[Saved data entries]
- Opening Delimiter -

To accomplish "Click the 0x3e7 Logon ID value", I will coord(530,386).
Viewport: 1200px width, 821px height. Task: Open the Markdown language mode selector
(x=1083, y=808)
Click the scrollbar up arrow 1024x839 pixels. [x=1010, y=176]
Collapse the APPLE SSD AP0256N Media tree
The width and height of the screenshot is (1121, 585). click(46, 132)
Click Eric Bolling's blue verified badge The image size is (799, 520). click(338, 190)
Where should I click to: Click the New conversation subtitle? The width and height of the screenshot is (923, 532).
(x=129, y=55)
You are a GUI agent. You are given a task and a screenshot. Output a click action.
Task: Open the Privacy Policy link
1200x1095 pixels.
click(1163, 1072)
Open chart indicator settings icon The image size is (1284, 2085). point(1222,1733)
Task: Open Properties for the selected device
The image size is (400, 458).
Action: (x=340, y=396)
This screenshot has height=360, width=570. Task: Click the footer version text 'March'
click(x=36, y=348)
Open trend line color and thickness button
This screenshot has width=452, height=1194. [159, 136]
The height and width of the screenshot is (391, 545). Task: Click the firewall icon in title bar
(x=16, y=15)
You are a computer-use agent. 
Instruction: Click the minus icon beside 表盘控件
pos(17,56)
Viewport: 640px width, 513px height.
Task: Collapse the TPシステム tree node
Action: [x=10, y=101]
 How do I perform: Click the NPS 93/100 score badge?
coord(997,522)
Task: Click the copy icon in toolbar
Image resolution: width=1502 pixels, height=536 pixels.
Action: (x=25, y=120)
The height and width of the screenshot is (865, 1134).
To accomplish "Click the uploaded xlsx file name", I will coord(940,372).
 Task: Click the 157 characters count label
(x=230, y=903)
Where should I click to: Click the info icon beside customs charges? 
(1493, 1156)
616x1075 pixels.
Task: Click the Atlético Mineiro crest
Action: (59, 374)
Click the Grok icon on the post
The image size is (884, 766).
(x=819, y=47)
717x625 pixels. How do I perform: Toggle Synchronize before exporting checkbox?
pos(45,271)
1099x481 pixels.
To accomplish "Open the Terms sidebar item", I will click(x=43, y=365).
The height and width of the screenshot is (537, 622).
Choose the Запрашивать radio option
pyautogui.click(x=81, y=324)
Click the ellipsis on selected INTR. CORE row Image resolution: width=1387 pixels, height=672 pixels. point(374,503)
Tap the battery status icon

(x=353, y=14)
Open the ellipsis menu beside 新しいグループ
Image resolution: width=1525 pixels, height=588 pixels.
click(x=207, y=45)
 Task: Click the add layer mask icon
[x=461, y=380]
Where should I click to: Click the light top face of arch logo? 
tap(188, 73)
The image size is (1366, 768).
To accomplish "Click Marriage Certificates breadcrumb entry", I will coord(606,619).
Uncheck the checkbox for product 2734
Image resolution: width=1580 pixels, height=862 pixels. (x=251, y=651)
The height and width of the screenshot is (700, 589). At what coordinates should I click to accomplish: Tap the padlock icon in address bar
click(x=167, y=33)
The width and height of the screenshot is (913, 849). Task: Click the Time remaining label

- Closing Delimiter -

▸ WHAT IS BEING ASKED
Please go through the data above and copy each line that has the word "will".

▸ YOUR RESPONSE
To accomplish "Click the 0x3e7 Logon ID value", I will coord(530,386).
To accomplish "Click the uploaded xlsx file name", I will coord(940,372).
To accomplish "Open the Terms sidebar item", I will click(x=43, y=365).
To accomplish "Click Marriage Certificates breadcrumb entry", I will coord(606,619).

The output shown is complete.